** GIVEN RECORDS **

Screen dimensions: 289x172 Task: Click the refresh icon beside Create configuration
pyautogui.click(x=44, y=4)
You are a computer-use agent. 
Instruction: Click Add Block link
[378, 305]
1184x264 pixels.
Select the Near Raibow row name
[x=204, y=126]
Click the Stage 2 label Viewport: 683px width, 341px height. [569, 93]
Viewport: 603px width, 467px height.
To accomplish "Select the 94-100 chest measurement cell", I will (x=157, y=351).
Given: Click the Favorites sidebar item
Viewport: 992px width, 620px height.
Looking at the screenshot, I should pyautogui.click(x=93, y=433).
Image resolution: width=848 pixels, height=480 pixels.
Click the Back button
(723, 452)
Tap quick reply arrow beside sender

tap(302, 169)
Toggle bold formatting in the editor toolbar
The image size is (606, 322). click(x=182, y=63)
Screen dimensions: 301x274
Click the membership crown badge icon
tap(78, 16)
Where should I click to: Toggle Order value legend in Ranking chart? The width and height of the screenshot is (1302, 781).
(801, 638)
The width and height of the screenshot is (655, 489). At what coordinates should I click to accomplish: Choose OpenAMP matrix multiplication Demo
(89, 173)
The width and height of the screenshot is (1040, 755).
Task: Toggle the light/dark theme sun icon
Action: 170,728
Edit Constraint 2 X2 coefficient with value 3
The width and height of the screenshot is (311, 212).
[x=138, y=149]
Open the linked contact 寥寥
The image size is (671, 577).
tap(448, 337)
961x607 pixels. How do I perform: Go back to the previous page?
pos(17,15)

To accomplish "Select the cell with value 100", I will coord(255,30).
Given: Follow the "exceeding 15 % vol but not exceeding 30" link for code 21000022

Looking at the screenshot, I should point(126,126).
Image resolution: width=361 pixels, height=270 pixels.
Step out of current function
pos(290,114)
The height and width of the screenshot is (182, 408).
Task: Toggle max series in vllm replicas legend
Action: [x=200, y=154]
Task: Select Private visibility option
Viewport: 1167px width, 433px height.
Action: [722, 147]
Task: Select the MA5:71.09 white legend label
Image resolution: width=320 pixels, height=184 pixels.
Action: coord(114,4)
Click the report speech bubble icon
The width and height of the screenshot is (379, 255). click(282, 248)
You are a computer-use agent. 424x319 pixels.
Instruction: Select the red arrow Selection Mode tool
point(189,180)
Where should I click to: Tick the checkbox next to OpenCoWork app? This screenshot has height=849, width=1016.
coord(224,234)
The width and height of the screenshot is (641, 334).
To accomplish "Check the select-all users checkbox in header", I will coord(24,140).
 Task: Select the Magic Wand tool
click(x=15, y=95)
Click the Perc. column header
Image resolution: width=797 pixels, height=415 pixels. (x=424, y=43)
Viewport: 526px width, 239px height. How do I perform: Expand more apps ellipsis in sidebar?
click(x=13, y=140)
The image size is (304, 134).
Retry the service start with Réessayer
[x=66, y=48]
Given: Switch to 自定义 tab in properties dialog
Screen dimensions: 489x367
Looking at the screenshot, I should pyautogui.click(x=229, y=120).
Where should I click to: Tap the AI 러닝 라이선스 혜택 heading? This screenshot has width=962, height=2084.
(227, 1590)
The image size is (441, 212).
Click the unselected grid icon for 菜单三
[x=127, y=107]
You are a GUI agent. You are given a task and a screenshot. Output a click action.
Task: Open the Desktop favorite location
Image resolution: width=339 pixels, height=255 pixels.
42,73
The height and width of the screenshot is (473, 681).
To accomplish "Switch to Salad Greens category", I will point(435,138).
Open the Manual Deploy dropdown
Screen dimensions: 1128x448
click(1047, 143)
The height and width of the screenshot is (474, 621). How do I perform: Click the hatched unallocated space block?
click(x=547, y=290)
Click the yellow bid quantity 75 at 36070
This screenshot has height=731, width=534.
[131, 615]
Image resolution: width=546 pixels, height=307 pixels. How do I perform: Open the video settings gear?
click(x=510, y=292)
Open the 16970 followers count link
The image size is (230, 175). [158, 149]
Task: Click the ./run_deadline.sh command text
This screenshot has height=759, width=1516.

** ASSIGNED TASK **
Starting at the line that has "Task: Select the MA5:71.09 white legend label" and ending at the line that has "You are a computer-use agent. 424x319 pixels.", please write out the lines above exactly, leaving out all others.

** YOUR SOLUTION **
Task: Select the MA5:71.09 white legend label
Image resolution: width=320 pixels, height=184 pixels.
Action: coord(114,4)
Click the report speech bubble icon
The width and height of the screenshot is (379, 255). click(282, 248)
You are a computer-use agent. 424x319 pixels.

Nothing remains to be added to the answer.